The oxidative stress has been implicated in the pathogenesis of many disease states, such as aging, atherosclerosis, carcinogenesis, ischemia–reperfusion tissue injury, rheumatoid arthritis, and chronic inflammatory disorders.[17] The oxidative stress can be defined as the imbalance between the production of cellular oxidant species and antioxidant capability.[18] The cellular defense systems of cells include nonenzymatic and enzymatic substances, such as superoxide dismutase (SOD) and glutathione peroxidase (GSH-PX) that are scavengers of radicals and protectors of major cellular biomolecules from oxidative damage.[19] When the cellular defense mechanisms are unable to cope with excessive generation of ROS, oxidative stress will happen subsequently.[16]

Objective

In this study, an attempt was made to evaluate the effect of chitosan (as a coating on the surface of Fe3O4 NPs) on the toxicity effects of Fe3O4 NPs.


  Methods Top


Synthesis of the Fe3O4 nanoparticles

In this study, wetted chemical method was used for the synthesis of Fe3O4 NPs. Three solutions of the FeCl2 (0.01 M equals to 1.98 g), FeCl3 (0.02 M equals to 5.41 g), and NaOH (0.08 M equals to 3.2 g) (all from the Merck Company) were needed and prepared in distilled deionized water. Synthesis was started by by pouring FeCl2 solution into a triple neck round balloon. Then, FeCl3 solution and NaOH solution were added to the same balloon, under vigorous magnetic string respectively. At finally, the obtained solution was washed by deionized water and then centrifuged for removing any aggregate as impurity. All processes were performed at room temperature.[20],[21]
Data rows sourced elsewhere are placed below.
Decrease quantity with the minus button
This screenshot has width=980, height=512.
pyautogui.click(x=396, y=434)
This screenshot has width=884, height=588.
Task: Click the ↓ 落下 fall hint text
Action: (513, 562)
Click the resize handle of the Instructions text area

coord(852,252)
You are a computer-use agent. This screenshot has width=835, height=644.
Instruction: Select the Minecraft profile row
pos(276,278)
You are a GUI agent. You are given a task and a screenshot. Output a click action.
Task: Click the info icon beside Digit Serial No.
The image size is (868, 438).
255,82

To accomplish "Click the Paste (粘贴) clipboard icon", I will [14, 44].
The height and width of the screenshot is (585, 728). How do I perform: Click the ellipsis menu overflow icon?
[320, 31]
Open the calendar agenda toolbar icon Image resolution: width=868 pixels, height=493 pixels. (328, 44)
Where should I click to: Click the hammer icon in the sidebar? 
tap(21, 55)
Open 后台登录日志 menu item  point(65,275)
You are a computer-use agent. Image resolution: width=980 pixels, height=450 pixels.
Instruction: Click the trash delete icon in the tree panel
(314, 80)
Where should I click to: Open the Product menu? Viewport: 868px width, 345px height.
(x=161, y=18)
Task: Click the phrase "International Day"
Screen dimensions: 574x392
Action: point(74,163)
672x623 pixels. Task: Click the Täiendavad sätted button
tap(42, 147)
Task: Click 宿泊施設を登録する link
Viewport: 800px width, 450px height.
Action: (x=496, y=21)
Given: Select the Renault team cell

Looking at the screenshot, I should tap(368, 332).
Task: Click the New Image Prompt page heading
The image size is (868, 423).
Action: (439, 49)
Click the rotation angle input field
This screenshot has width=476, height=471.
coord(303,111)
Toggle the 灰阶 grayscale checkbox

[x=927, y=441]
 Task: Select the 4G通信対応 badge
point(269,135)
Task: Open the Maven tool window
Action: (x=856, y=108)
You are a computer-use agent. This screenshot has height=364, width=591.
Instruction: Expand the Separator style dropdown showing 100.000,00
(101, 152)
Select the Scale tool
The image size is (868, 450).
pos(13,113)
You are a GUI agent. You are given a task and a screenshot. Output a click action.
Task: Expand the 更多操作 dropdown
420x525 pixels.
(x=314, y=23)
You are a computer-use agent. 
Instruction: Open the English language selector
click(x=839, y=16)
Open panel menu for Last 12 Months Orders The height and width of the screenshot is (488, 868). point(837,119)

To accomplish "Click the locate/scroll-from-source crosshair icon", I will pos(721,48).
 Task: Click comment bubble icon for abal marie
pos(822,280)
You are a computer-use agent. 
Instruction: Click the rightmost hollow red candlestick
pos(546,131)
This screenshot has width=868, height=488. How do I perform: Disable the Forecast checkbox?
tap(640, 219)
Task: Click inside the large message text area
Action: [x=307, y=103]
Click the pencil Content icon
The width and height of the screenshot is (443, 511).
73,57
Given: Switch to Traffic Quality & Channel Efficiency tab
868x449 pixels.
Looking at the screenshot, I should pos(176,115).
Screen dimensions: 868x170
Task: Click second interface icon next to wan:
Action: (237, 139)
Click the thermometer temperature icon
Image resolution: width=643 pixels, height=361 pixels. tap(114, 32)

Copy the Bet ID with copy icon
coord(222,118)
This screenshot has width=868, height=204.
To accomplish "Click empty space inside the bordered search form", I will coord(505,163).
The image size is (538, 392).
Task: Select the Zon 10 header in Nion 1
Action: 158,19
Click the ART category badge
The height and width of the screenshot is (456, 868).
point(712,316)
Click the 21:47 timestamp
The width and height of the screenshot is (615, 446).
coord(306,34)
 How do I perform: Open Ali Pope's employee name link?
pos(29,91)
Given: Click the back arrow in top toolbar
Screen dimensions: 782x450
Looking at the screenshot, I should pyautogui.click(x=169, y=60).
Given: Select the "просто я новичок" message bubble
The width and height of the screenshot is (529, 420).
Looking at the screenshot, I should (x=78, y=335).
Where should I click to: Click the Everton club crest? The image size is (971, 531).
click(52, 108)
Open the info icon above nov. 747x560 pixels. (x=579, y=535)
FeCl2+2 FeCl3+8 NaOH →Fe3O4+4 H2O + 8 NaCl

Coating of Fe3O4 nanoparticles with chitosan

First, 20 mg of high-molecular-weight chitosan was dissolved in 1 M acetic acid solution with final volume of 100 ml. Then, 70 mg of Fe3O4 was added to the pervious solution and the mixture was mixed overnight for 18 h. During this process, the chitosan molecules were adsorbed on the surface of the NPs and a homogeneous dark brown suspension was obtained.[8]

Quality assurance and measurement of samples properties

XRD (X-ray diffraction) (Burker D and ADVANCE) and TEM (transmission electron microscopy) (Philips CM12 TEM, operated at 120 Kv) were used to evaluate the crystalline structure and size distribution, respectively. The coating chemical interactions were measured by FTIR (Fourier-transform infrared spectroscopy) (JASCO FT/IR-6300, Japan).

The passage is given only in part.